### GIVEN TEXT:
We need collaboration within communities. We need to have people in the communities involved with their police forces, crowns, defence, and judiciary. The public needs to understand. If we look at different types of organized crime, there are the street gangs, and what they are is turf organizations within communities. They're different in some respects from, historically, the Hells Angels. These are turf wars. They're in their communities. Oftentimes we have a problem in this city in terms of certain neighbourhoods. In many of those neighbourhoods, there are single parents, and the gangs are involved in turf wars. We need that community involvement, the collaboration within that.
We need collaboration among the crown, the defence, the judiciary, and the police. One of the most remarkable things that has happened within the last year, through the workings of the national Steering Committee on Justice Efficiencies and Access to the Justice System, and also through the national symposium, which was prompted by the national association of chiefs of police, is that people have come together to identify some of the problems in combatting crime and running a better system, and we are finding that we have more in common here than we have in relation to different issues.
There has to be collaboration in thinking, in my respectful submission. You've had some fantastically interesting people come before you, so you have a collaborative view about the causes of criminal activity and organized crime. I remember someone talking about piracy--and all the way through. Organized crime is a response to people who don't like the law--or needs.

### ENTRIES:
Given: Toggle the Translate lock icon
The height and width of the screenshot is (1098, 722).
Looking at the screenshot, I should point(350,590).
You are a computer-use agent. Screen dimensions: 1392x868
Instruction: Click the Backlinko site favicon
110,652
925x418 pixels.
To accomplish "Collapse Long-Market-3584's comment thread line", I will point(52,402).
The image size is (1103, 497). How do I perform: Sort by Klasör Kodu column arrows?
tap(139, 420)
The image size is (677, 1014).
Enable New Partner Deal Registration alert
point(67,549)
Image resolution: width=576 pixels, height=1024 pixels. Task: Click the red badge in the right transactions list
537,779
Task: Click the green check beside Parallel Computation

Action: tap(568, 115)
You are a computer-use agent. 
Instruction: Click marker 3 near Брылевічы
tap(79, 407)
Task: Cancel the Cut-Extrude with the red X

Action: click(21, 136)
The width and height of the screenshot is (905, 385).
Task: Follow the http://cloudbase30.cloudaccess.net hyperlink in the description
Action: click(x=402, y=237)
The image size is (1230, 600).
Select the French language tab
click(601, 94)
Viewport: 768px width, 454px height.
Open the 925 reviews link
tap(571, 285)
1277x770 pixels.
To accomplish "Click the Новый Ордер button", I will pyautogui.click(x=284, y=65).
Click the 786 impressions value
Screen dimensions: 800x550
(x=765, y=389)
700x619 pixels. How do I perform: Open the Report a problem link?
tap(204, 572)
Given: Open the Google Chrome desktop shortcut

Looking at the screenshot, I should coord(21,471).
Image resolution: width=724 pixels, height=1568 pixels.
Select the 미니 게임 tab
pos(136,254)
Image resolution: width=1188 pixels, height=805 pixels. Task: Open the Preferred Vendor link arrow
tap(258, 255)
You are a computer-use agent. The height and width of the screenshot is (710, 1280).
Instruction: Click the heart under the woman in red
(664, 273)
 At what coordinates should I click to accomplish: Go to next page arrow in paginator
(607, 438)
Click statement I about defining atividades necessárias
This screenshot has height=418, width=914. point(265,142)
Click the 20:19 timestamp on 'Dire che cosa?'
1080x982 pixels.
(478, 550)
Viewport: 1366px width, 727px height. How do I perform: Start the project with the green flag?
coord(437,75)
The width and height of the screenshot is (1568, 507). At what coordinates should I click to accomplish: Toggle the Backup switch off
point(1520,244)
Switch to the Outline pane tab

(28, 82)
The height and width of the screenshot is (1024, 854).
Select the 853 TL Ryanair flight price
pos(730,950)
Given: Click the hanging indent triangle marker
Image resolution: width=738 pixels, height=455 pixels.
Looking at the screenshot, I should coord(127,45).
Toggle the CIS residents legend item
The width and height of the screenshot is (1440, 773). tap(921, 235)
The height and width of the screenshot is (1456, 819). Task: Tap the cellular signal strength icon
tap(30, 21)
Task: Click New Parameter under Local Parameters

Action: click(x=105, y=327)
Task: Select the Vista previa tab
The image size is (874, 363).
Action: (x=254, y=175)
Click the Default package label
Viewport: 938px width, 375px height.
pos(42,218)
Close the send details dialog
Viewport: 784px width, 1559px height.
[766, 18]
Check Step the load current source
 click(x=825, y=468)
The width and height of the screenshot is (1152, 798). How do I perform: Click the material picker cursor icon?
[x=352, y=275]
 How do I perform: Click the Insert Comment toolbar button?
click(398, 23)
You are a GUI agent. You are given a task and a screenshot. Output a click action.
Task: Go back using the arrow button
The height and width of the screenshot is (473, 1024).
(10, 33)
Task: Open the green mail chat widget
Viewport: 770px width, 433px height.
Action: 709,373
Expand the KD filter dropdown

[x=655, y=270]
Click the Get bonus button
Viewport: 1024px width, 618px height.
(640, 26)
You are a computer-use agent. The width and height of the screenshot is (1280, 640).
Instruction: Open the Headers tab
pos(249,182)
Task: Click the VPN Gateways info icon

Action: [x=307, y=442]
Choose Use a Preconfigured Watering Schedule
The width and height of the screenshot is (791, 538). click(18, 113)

### EXERCISES:
a) In the remarks on collaboration against crime, list the parties named in the sentence that begins "We need collaboration among".
b) State whether each statement below agrees with the remarks on collaboration against crime. Answer yes or no for each, and quote the deciding words.
(i) The national symposium was prompted by the national association of chiefs of police.
(ii) The street gangs are described as the same in every respect as the Hells Angels.
(iii) Organized crime is described as a response to people who don't like the law.
c) From the remarks on collaboration against crime, write out the passage from "We need collaboration within" up to and including "collaboration within that.".

### ANSWERS TO EACH TASK:
a)
- the crown
- the defence
- the judiciary
- the police

b)
(i) Yes: "which was prompted by the national association of chiefs of police"
(ii) No: "They're different in some respects from, historically, the Hells Angels."
(iii) Yes: "Organized crime is a response to people who don't like the law--or needs."

c)
We need collaboration within communities. We need to have people in the communities involved with their police forces, crowns, defence, and judiciary. The public needs to understand. If we look at different types of organized crime, there are the street gangs, and what they are is turf organizations within communities. They're different in some respects from, historically, the Hells Angels. These are turf wars. They're in their communities. Oftentimes we have a problem in this city in terms of certain neighbourhoods. In many of those neighbourhoods, there are single parents, and the gangs are involved in turf wars. We need that community involvement, the collaboration within that.